Continuity is composed of a number of individual features that allow Apple's iPhones and iPads to work well with Apple's Macs. Examples include Handoff (allowing iPhone owners to do things like compose an email on their phone, then quickly finish it on their Mac) and call integration (letting Mac owners receive and respond to phone calls from their computer).
Many owners of Apple's Macs also own Apple's mobile devices, but many buyers of Apple's mobile devices don't own a Mac. According to a recent survey from Consumer Intelligence Research Partners, just one-quarter of the consumers who recently purchased an iPad owned a Mac, and only 28% of iPhone buyers had an Apple-made PC.
Given the relative market share of Microsoft's Windows, it's likely that many iPhone owners use a Windows-powered PC. As Continuity rolls out this fall, and Apple continues to support it, Windows PC owners that have an iPhone or iPad could eventually be enticed to make the switch.
Google has its own version of Continuity
Google unveiled some Continuity-like features of its own at its developers conference on Wednesday. Chromebooks, the laptops powered by Google's web-dependent operating system, will soon be able to interface with nearby Android handsets.
Like Apple's Macs, Google's Chromebooks will give their owners the ability to answer calls from their laptop. Chromebooks will also unlock instantly when they detect that their owner's Android handset is nearby.
Google won't be able to match Apple's Handoff right away, but intends to eventually offer something similar.
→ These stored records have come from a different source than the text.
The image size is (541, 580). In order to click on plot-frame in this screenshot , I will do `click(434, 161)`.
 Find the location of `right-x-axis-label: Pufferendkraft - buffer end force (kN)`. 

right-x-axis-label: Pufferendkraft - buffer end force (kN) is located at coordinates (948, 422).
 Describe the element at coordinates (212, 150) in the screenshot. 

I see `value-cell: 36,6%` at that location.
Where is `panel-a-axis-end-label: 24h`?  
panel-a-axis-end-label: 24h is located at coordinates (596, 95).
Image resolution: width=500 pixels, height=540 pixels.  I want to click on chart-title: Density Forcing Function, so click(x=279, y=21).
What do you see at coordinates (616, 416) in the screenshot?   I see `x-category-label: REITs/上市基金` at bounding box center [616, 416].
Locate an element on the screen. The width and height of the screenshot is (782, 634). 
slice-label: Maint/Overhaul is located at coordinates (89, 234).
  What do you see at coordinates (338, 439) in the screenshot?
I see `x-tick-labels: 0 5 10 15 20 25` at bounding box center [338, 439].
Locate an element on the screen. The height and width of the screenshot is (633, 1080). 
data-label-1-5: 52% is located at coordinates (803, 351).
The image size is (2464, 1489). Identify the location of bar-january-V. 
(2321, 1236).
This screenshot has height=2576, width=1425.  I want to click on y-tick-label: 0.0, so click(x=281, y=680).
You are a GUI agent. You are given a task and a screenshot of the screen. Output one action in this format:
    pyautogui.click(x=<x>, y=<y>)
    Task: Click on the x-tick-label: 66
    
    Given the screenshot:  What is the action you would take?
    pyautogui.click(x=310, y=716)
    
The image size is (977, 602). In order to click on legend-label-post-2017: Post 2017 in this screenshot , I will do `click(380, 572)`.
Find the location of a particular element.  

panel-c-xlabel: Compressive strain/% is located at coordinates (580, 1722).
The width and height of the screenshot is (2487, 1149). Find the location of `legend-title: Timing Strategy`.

Google announced that it will bring Android apps to Chrome OS at some unspecified future date -- and when it does, apps installed on the Chromebook could easily interface with the apps on the owner's Android-powered handset.
Microsoft's mobile efforts continue to struggle
Microsoft hasn't announced anything like Continuity for Windows Phone, but even if it does, it may have a difficult time driving adoption.
Microsoft has been supporting Windows Phone for years, but despite spending billions, has relatively little to show for it. According to research firm Canalys, Microsoft's smartphone operating system powered just 3% of the phones sold worldwide in the first quarter (Apple's iOS took 16%, and Google's Android accounted for 81%).
If it had pushed something like Continuity years ago, Microsoft may have been able to drive Windows Phone adoption. As it stands, smartphones appear to have overtaken traditional PCs in importance -- according to ExactTarget, 85% of smartphone owners say that mobile computing is a central part of their day-to-day life, and they tend to use their smartphone an average of 3.3 hours per day.
It won't happen overnight, but the increasing integration between Apple and Google's mobile devices and their desktop operating systems stands to put further pressure on Microsoft's Windows. Unless Microsoft can gain a foothold in the smartphone market, Apple's Macs and Google's Chromebooks could slowly chip away at Microsoft's Windows.